Проведя в пути уже час, теперь, когда до места назначения остается не больше двух миль, мы встаем в жуткую пробку на Южной Стейт-роуд. Кевин раздраженно выглядывает из окна, пытаясь понять, что там происходит впереди, но из-за огромного кузова грузовика, разместившегося на всю ширину полосы, он ничего не видит.

– Мы никуда не опаздываем, – напоминаю ему я и, чтобы хоть как-то отвлечь его от дороги, спрашиваю: – Знаешь, после вчерашнего разговора с тобой я снова много читала разных статей об этом исследовании и о тех, которое проводили другие ученые. И вот что поняла: оказывается, сегодняшние технологии позволяют определить, происходит ли в организме беременной женщины гормональный скачок, не свойственный полу ее будущего ребенка…

– Мерида, давай проще, я вчера еле выдержал все эти научные статьи, гены, гормоны… в чем суть?
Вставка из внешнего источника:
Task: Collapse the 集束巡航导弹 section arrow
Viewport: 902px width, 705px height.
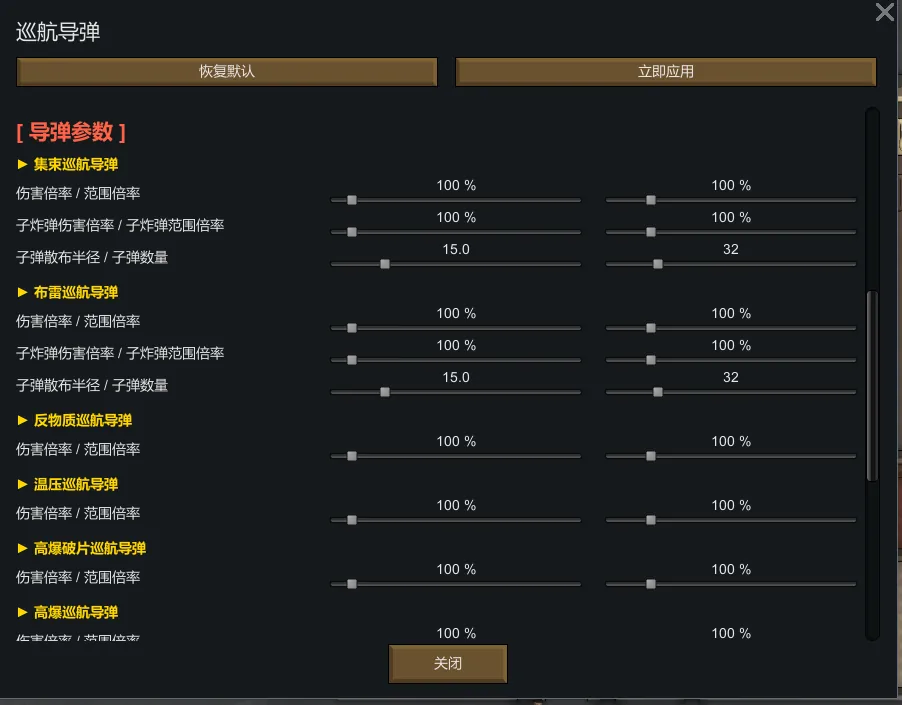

– Если честно, я тоже не уверена в том, что мне удалось все правильно понять, но, если я права, то еще в середине прошлого века ученые всерьез полагали, что могут влиять на сексуальную идентификацию человечества. То есть если во время беременности у женщины обнаруживался тот самый гормональный скачок, который мог в результате привести к нетипичной гендеру сексуальности, этого можно было бы избежать путем обычной гормональной терапии… Но биоэтики возмутились таким новаторством, и проект закрыли…

Кевин тяжело вздыхает, и, поджав губы, качает головой, невербально давая понять – он не понял ни слова.

– Попробую иначе. Ты слышал про «Закон о сердцебиении»? Его приняли в этом году сразу пять Штатов.

– Решила сменить тему? Хорошо. С чего такой интерес к абортам?

– Откуда ты знаешь про аборты? Я обычно не вникаю в тему передачи Синди Вуд, но недавно неожиданно втянулась. Удивительно, но я никогда особо не задумывалась о том, какие причины считаются легитимными для прерывания беременности.

– Может, подумаешь еще? – бубнит Кевин.

– Прости, но для меня это важно. В общем, они хотят заставить женщину рожать, даже при условии, что ребенок может родиться с какими-то физическими или ментальными проблемами.

– Может, это и правильно, ведь это живой человек. Он имеет право на жизнь, как и любой другой, даже если у него какая-то не та хромосома, разве нет?

– А если женщина не хочет этого ребенка? – спрашиваю я, не скрывая своего удивления.

Мне казалось, что даже мои очень консервативные родители никогда бы не поддержали эту бесчеловечную позицию. Но услышать такое от Кевина стало для меня полной неожиданностью.

– Что, если женщина не хочет быть матерью?

– Это, конечно, все меняет, хорошо, что я не женщина, – пытается отшутиться Кевин, глядя мне в глаза. – Но знаешь, иногда мне кажется, что мы дали женщинам слишком много прав и свобод, а теперь жалеем.

– Серьезно? По-моему, этот закон недопустим, – отвечаю я, не будучи уверенной в том, что мы все еще говорим об абортах, а не об эмансипации женщин в целом.

– Согласен. Я вообще привык доверять твоему мнению.

– Не так быстро, ковбой. Я не просто так вспомнила об этом законе в контексте нашего дела. Вот смотри, если допустить, что все эти исследования верны, то получается, женщину еще семьдесят лет назад лишили права самостоятельно принимать решение относительно сексуальности ее будущего ребенка. То есть сегодня, когда известные люди применяют гормональную терапию в отношении своих несовершеннолетних детей в угоду их каких-то незрелых фантазий – мы это приветствуем. Но беременная женщина, которой диагностировали такую вероятную особенность развития ее ребенка, вынуждена с ней мириться… Хотя нет, о чем это я вообще говорю, у нее нет даже такой возможности! Нет доступа ни к этой информации, ни, тем более, к этим способом корректировки. Я тебе больше скажу, большинство женщин даже не догадывается об этом!